Check and adjust the turnouts
Turnouts, or track switches, are the most common places where derailments occur due to the many interruptions in the rails. Gauge is critical at the switchpoints, rail joints, and the frog assembly, and anything which impedes the smooth passage of the wheels is a potential problem. Tight track gauge squeezes the flanges against the railheads and makes the wheels climb up and derail. Wide gauge also causes problems as the backs of the wheel flanges cannot span the space between the guardrail and the frog, forcing the wheelset to climb up and create another potential derailment. Commercial turnouts tend to be a bit wide at the frog. This can be corrected by filing the inside faces of the guardrail and the frog until the gauge pins fit properly. I also sharpen the point of the frog at this time. Gauge can be adjusted on turnouts with plastic ties by gently heating the outer rail with a soldering gun, pushing the rail into gauge, and then allowing the ties to cool.
Sharpen the switchpoints
The movable switchpoints must be tapered to fit tightly against the stock rails and provide a smooth passage for the wheels. Commercial switchpoints often have blunt ends which catch the wheel flanges and cause derailment. Use a file to blend the top edge of the point into a smooth transition. If you can slide a fingernail over this transition without it snagging, the wheels will also pass easilv. Check the gauge across both switchpoints as sorne are thicker than others. This means the turnout can be in gauge when it’s lined for one route, but off in the other direction. File material off the inside of the thicker point to correct the gauge.

Install couplers properly
Couplers take a surprising amount of mechanical abuse on a layout, so their operating reliability depends upon proper installation and regular maintenance. Read and follow the manufacturer’s instructions and take time to adjust the couplers for proper centering and minimal vertical play. Inspect the coupler and its mounting parts closely before installation and carefully remove any molding flash which impairs free movement.

Next, make sure the coupler box cover and its mounting screw(s) or the metal retainer clip are properly seated.

Finally, place the car on a piece of track and check the coupler height. Kadee makes an excellent HO gauge for this purpose; Micro-Trains makes one for N. Most freight cars tend to be low, so use washers to adjust the height for a perfect vertical match.

Weight appropriately
Most freight cars need some additional weight to obtain the best performance. The NMRA’s Recommended Practice 20.1 includes the following formulas to determine the optimum weight based on the different car lengths (in inches):

Recommended total car weight (in ounces)

▶ STATED PROBLEM
Answer these from the layout maintenance text above:
(a) What tool is used to gently heat the outer rail when adjusting gauge on turnouts with plastic ties?
(b) What is used to adjust freight car coupler height for a vertical match?
(c) Which NMRA Recommended Practice includes the formulas for optimum car weight?

▶ GIVEN INFORMATION
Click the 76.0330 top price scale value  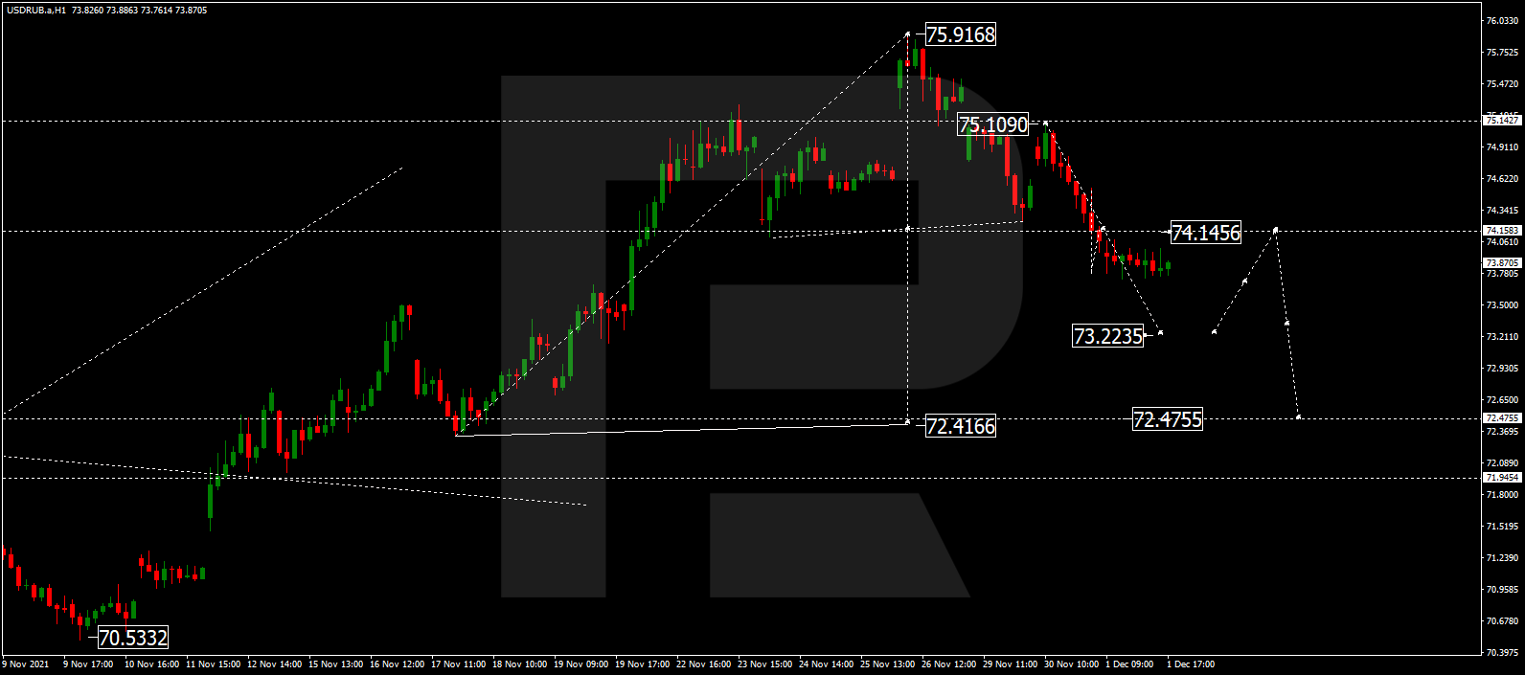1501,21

...

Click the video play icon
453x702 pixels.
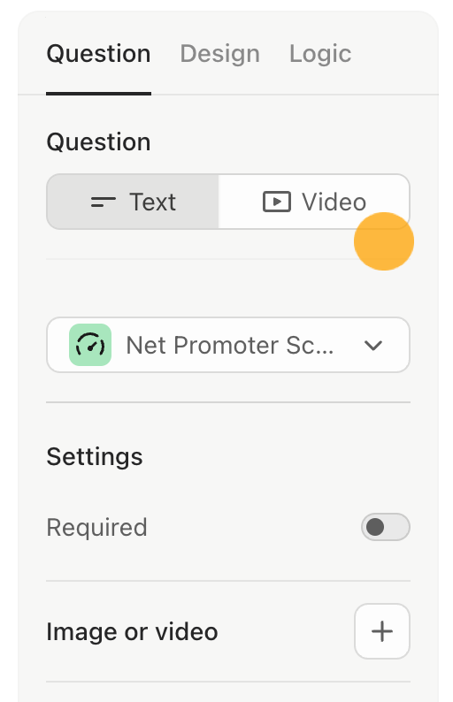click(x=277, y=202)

▶ RESULT
(a) A soldering gun.
(b) Washers.
(c) Recommended Practice 20.1.